Source records:
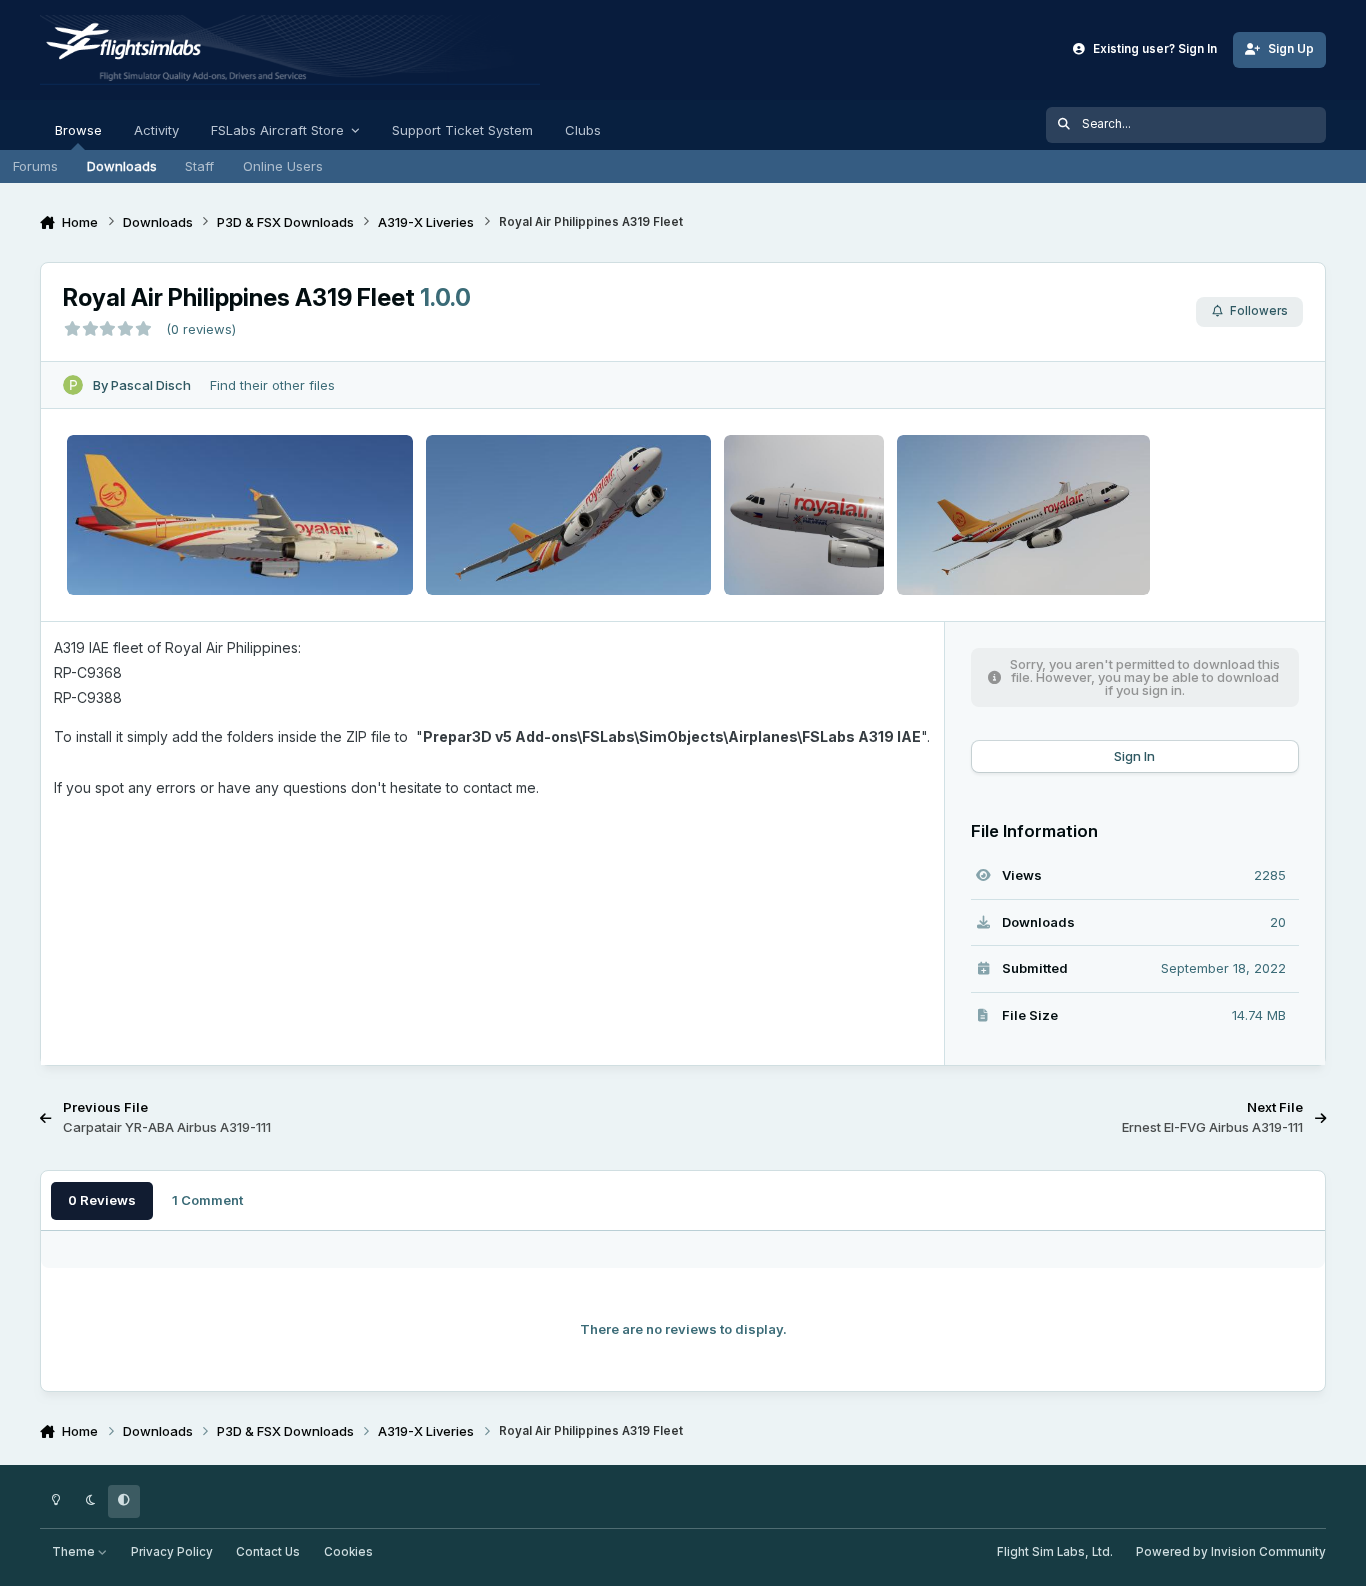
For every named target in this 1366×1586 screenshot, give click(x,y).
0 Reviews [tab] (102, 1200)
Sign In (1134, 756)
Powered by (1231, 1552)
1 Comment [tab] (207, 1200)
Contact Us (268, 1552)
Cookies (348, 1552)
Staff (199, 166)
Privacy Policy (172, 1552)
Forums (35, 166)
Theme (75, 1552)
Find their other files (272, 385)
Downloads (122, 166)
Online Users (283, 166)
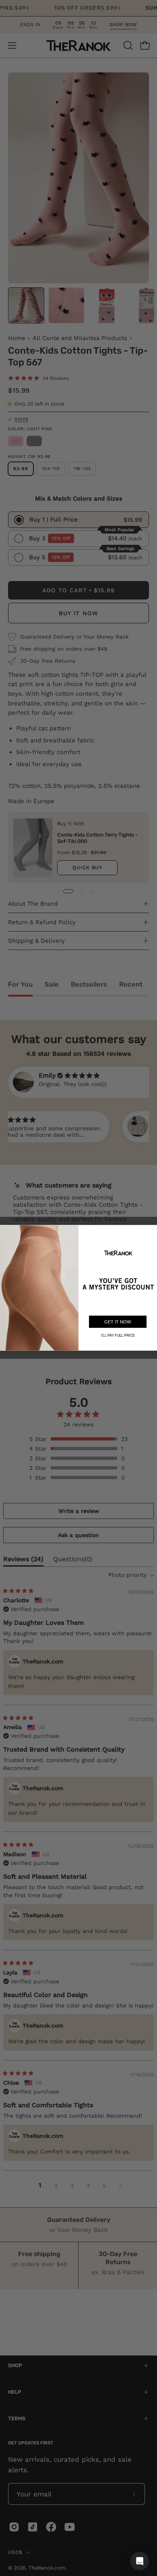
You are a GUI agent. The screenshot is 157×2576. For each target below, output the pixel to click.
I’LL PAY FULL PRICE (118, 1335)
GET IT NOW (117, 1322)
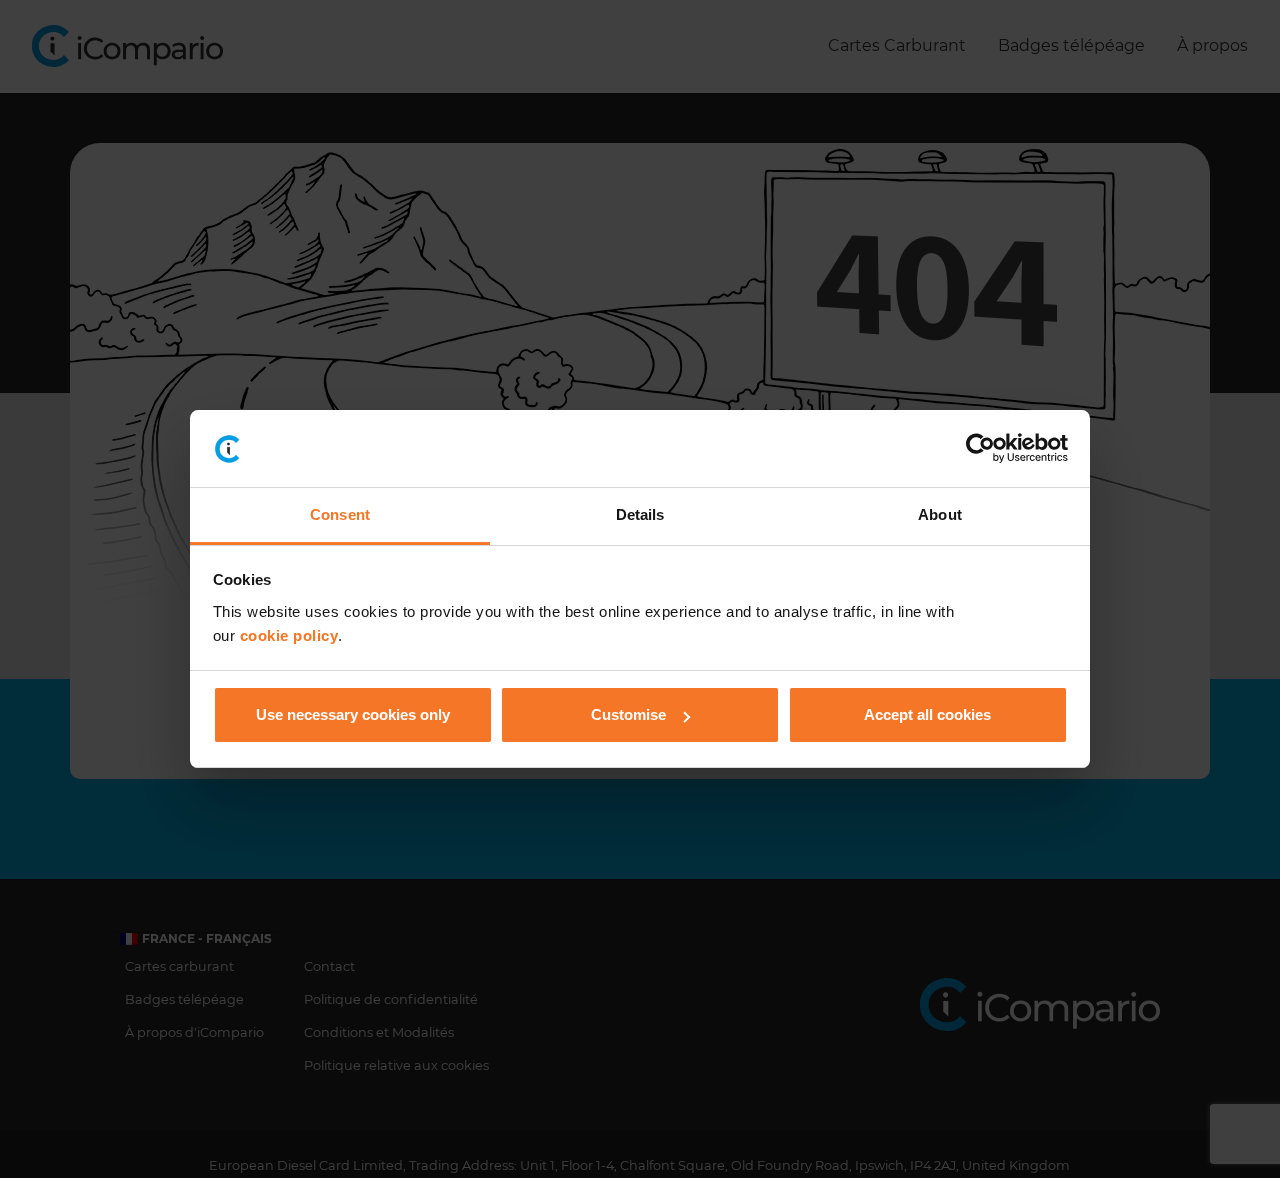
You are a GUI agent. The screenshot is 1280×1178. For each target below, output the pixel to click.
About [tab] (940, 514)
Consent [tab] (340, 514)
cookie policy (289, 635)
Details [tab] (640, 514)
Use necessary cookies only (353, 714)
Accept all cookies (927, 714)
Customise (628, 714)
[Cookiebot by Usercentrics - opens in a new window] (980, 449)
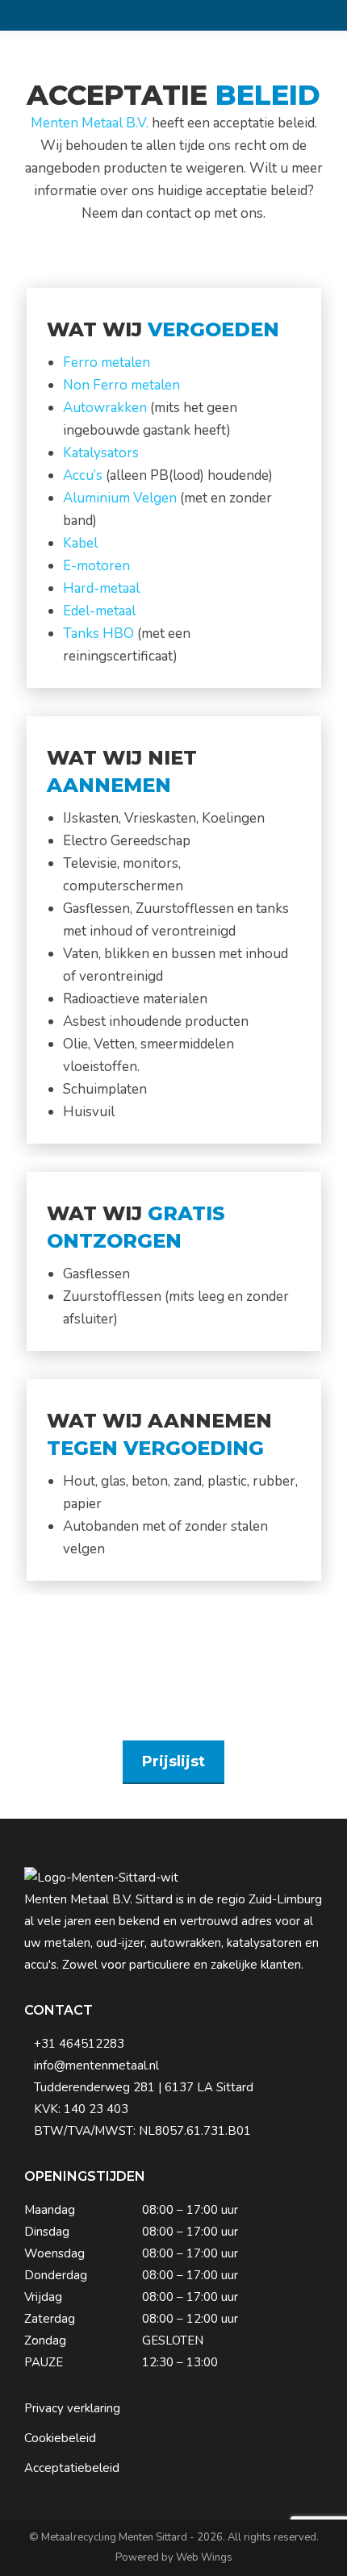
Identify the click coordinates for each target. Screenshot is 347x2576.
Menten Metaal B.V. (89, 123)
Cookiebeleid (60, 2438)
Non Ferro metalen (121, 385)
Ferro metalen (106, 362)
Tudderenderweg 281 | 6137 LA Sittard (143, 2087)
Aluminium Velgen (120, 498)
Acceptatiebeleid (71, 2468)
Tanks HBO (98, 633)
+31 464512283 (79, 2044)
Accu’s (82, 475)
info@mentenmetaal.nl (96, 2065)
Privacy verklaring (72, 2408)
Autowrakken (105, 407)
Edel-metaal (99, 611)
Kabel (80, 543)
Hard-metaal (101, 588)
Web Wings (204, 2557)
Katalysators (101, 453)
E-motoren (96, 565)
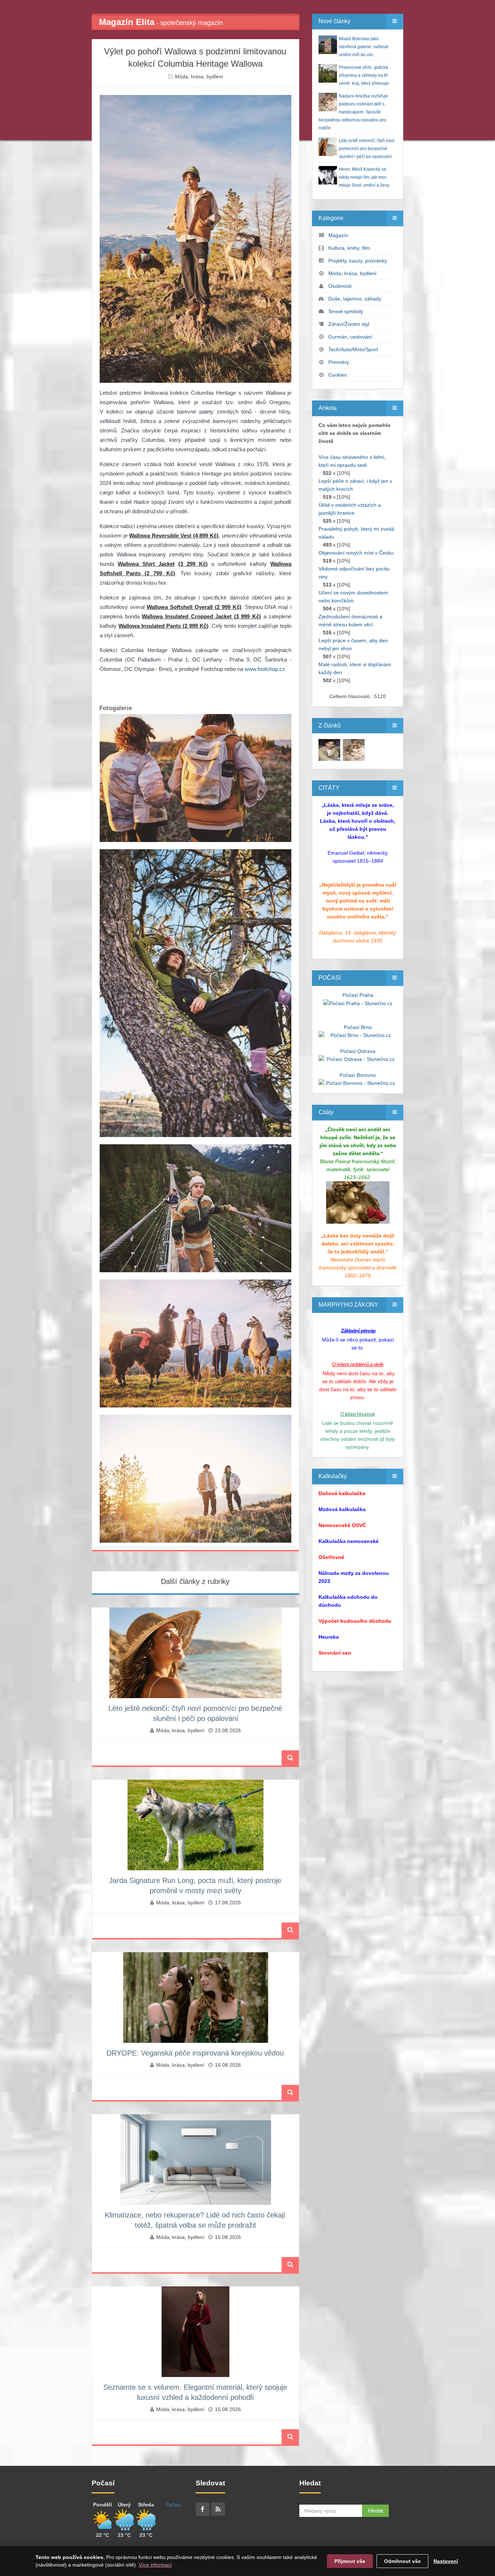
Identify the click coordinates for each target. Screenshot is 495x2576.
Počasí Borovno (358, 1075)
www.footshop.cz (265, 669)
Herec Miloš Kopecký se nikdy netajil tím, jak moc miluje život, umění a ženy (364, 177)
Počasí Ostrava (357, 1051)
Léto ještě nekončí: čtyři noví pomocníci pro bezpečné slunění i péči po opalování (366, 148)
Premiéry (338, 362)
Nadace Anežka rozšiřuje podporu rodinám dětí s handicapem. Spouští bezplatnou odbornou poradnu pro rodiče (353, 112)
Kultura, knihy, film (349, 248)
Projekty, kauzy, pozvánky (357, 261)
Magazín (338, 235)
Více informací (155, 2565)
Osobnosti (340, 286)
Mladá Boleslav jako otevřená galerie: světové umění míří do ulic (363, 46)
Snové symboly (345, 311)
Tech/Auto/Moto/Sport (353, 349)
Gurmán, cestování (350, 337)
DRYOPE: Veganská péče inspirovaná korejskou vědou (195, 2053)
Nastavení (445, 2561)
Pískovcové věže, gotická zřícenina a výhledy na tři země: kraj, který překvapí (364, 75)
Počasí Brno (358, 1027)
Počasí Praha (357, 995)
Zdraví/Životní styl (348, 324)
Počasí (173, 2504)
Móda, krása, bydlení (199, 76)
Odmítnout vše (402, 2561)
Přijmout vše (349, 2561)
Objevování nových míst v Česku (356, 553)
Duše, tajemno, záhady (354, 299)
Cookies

Your goal. Starting at the line that contains "Počasí (173, 2504)", output every remaining line of the data exactly, and stop after the last one.

Response to the exercise.
Počasí (173, 2504)
Móda, krása, bydlení (199, 76)
Odmítnout vše (402, 2561)
Přijmout vše (349, 2561)
Objevování nových míst v Česku (356, 553)
Duše, tajemno, záhady (354, 299)
Cookies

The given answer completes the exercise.